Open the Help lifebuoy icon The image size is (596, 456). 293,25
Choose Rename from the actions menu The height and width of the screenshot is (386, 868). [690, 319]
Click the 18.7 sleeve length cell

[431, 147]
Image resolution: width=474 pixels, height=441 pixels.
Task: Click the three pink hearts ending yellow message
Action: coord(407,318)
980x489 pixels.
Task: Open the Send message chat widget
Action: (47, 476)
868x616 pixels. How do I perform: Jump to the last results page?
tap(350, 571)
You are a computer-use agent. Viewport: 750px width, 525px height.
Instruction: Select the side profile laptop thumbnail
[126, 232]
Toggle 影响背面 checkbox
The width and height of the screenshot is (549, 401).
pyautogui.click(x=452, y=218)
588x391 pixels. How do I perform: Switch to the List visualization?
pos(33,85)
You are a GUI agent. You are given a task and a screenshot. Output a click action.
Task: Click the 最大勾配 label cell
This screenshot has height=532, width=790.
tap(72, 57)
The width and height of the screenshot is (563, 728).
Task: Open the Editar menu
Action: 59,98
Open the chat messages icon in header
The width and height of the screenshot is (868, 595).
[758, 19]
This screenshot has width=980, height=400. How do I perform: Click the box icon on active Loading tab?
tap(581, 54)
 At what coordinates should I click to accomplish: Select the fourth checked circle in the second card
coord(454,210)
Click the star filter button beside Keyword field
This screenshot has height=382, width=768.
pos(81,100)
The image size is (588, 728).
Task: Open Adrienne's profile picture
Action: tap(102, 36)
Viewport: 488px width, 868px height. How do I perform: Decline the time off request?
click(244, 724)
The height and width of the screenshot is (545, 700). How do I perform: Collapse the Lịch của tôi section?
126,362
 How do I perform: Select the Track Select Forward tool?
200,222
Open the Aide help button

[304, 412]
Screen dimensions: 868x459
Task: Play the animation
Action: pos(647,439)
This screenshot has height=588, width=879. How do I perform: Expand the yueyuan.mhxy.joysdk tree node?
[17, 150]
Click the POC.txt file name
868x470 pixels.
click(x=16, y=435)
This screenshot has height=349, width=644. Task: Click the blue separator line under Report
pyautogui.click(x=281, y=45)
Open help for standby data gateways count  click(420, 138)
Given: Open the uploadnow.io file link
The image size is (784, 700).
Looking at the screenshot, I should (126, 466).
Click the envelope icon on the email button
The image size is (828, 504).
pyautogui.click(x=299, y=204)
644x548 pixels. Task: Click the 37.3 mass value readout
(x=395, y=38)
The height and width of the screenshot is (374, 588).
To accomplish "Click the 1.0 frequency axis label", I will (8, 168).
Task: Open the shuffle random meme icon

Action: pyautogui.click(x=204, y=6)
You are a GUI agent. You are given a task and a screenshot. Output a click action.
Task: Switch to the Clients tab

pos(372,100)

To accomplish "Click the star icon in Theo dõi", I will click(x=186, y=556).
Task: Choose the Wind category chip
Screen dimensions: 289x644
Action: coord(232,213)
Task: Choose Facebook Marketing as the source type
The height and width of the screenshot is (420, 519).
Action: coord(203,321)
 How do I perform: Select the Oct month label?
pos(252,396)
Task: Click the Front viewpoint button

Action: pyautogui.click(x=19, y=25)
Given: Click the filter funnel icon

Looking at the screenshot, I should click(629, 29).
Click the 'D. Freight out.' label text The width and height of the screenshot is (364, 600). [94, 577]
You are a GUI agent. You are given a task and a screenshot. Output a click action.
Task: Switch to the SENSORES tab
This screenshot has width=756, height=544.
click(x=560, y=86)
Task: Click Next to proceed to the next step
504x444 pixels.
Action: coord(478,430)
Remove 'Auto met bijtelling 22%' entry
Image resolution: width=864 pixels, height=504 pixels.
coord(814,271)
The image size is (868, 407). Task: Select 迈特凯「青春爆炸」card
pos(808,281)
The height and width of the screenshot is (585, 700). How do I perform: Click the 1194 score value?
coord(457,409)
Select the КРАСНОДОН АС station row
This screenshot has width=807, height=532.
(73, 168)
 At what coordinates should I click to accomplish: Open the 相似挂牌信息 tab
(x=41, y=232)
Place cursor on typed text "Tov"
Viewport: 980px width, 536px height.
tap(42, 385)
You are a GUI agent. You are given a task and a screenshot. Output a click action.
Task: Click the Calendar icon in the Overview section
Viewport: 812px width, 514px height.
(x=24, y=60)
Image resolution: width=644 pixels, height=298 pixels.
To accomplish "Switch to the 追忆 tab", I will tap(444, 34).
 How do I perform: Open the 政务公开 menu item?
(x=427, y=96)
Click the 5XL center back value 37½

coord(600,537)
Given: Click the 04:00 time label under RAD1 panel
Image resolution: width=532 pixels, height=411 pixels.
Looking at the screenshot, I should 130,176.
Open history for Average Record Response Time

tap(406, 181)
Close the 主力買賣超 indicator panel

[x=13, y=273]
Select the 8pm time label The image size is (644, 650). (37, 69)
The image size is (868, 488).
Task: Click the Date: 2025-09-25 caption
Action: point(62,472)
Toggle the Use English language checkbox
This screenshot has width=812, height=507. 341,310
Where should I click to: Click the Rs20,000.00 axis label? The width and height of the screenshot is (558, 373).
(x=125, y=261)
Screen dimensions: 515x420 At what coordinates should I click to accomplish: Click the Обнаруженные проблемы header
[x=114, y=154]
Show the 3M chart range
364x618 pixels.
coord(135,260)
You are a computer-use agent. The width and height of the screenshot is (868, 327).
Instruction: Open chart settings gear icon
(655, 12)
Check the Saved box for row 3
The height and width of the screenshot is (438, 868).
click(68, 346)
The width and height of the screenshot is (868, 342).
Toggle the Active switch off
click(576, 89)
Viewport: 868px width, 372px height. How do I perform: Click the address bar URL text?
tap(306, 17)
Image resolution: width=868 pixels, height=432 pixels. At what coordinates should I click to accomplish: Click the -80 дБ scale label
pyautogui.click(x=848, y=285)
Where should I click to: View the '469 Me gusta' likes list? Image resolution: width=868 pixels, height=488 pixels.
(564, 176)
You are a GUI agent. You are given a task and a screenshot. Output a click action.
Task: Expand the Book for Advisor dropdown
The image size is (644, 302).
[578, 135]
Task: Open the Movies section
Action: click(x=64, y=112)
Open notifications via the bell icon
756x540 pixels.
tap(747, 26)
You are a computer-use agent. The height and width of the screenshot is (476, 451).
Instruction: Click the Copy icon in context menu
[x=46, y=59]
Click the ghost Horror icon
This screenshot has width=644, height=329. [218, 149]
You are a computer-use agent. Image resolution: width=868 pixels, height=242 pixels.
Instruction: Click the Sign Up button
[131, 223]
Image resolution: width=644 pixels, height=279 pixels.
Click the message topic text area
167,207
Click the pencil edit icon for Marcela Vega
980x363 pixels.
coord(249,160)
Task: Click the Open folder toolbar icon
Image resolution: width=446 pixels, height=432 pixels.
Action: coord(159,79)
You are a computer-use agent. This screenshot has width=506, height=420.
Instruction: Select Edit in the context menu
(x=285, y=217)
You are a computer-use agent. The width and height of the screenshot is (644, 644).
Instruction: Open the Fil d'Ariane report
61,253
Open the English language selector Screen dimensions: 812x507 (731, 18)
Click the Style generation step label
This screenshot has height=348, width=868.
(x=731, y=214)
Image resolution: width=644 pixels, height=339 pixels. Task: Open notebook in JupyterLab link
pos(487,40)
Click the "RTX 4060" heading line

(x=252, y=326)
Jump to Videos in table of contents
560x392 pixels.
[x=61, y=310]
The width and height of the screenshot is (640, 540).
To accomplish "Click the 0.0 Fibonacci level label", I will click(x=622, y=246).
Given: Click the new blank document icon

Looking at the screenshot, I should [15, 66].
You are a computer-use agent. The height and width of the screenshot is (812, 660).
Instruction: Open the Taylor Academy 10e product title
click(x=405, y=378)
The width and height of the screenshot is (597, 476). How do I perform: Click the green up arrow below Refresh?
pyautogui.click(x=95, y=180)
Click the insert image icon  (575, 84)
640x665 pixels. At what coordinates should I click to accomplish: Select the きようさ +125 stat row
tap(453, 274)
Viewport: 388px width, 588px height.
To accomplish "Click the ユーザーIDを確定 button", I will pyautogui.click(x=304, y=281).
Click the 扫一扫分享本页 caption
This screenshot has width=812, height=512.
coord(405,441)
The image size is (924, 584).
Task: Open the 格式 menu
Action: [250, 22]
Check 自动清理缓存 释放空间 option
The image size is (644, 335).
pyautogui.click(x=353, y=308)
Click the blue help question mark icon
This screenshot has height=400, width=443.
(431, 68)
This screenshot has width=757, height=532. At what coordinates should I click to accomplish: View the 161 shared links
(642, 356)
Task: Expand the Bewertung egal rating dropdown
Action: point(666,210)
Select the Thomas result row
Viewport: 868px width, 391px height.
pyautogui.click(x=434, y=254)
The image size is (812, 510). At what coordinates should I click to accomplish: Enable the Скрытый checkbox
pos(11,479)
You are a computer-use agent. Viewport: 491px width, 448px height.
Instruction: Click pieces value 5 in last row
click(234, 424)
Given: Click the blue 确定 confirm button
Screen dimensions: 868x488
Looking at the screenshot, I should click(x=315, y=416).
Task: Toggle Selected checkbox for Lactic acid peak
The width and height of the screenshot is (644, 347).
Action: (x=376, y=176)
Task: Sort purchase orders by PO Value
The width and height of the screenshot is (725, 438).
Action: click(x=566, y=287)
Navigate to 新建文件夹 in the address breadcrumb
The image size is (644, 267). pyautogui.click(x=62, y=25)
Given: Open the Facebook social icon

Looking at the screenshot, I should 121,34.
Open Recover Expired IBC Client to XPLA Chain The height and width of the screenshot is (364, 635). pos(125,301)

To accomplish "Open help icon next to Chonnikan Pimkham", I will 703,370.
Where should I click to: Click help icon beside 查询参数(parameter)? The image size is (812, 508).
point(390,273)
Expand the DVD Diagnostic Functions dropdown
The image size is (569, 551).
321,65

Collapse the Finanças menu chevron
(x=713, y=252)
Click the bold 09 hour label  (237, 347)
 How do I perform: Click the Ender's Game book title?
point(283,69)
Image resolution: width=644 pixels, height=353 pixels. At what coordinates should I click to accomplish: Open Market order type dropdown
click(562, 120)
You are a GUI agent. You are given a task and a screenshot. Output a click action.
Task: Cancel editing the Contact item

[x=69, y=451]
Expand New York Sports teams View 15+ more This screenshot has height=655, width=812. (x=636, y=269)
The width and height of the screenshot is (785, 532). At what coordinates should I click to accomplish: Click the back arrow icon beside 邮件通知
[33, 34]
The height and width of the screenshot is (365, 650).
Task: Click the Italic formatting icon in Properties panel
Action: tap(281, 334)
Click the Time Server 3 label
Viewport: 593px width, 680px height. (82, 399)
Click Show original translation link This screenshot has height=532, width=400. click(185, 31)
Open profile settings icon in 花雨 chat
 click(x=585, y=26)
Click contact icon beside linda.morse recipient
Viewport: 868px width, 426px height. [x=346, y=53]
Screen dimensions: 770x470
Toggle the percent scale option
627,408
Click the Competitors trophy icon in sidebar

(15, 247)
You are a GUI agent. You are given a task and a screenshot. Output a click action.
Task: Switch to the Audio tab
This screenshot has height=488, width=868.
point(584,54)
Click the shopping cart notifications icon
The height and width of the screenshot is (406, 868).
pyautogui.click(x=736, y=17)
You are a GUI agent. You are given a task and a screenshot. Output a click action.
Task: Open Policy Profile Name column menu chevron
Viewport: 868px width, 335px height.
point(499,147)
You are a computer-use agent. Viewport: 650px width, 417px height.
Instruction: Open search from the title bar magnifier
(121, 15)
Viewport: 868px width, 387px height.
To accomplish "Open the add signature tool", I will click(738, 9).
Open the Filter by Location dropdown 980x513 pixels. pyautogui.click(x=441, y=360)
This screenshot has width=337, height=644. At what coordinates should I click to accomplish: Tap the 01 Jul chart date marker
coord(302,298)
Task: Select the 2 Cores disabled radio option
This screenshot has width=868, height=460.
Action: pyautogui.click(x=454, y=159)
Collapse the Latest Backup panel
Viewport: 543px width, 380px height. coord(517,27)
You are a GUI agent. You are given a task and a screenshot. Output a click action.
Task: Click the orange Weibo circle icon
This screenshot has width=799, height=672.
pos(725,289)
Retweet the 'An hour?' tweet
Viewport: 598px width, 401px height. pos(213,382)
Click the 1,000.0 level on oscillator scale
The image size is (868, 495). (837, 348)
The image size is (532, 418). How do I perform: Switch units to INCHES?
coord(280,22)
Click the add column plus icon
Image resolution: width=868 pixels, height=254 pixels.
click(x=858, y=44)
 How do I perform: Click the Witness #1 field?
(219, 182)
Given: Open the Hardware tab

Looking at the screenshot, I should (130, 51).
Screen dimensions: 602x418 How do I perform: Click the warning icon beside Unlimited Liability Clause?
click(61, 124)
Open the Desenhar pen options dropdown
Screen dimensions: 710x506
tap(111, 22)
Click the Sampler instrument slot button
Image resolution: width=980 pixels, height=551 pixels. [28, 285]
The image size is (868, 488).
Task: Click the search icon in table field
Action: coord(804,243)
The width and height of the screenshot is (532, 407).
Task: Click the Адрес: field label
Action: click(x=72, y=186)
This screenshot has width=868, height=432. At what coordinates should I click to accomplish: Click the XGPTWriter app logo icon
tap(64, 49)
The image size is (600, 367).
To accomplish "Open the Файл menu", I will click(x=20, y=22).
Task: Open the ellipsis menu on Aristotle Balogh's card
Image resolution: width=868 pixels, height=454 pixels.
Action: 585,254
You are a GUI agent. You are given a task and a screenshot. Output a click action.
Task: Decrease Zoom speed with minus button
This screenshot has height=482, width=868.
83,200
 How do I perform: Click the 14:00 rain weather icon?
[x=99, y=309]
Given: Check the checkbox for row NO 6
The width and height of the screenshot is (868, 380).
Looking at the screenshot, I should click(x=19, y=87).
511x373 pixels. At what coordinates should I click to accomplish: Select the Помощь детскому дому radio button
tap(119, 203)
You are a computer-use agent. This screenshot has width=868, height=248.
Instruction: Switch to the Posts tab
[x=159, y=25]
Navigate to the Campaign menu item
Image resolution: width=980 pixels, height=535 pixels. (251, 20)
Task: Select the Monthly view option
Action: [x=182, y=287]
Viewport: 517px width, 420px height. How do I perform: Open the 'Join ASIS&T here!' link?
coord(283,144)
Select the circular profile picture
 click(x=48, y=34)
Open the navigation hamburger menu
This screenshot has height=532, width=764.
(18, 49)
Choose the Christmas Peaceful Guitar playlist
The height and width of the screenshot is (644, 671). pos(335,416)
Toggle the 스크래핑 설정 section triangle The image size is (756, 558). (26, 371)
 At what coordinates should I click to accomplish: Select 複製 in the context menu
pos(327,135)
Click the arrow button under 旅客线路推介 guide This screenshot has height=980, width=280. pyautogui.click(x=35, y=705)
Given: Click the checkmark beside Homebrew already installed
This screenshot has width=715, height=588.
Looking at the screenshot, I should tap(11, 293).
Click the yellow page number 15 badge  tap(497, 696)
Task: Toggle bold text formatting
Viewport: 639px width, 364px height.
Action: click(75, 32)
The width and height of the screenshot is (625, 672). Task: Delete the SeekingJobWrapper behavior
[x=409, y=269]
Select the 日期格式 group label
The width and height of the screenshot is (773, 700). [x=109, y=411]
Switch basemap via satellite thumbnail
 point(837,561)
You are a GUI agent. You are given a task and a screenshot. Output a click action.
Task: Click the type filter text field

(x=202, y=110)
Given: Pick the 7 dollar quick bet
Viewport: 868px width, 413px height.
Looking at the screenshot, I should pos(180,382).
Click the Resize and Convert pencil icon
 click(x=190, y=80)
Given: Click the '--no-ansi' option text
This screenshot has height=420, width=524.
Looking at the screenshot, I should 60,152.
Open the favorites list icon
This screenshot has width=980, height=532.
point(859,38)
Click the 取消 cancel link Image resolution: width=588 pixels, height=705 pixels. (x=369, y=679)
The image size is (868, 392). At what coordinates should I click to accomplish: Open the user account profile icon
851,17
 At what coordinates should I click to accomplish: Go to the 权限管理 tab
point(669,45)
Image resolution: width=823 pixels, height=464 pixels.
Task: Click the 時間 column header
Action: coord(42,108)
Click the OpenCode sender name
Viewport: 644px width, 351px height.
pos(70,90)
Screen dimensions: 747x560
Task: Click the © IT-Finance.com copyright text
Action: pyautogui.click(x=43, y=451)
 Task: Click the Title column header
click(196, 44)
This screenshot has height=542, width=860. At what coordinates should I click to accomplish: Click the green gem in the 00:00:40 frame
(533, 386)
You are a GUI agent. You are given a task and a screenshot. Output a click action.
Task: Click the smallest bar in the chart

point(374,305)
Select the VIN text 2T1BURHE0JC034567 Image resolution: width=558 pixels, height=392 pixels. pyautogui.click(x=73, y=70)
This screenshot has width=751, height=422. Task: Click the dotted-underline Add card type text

Problem requirements: Output must consist only of the listing's lines from the first through the line with "You are a computer-use agent. Viewport: 750px", reproduced word for word.

Answer for this exercise:
Open the Help lifebuoy icon The image size is (596, 456). 293,25
Choose Rename from the actions menu The height and width of the screenshot is (386, 868). [690, 319]
Click the 18.7 sleeve length cell

[431, 147]
Image resolution: width=474 pixels, height=441 pixels.
Task: Click the three pink hearts ending yellow message
Action: coord(407,318)
980x489 pixels.
Task: Open the Send message chat widget
Action: (47, 476)
868x616 pixels. How do I perform: Jump to the last results page?
tap(350, 571)
You are a computer-use agent. Viewport: 750px width, 525px height.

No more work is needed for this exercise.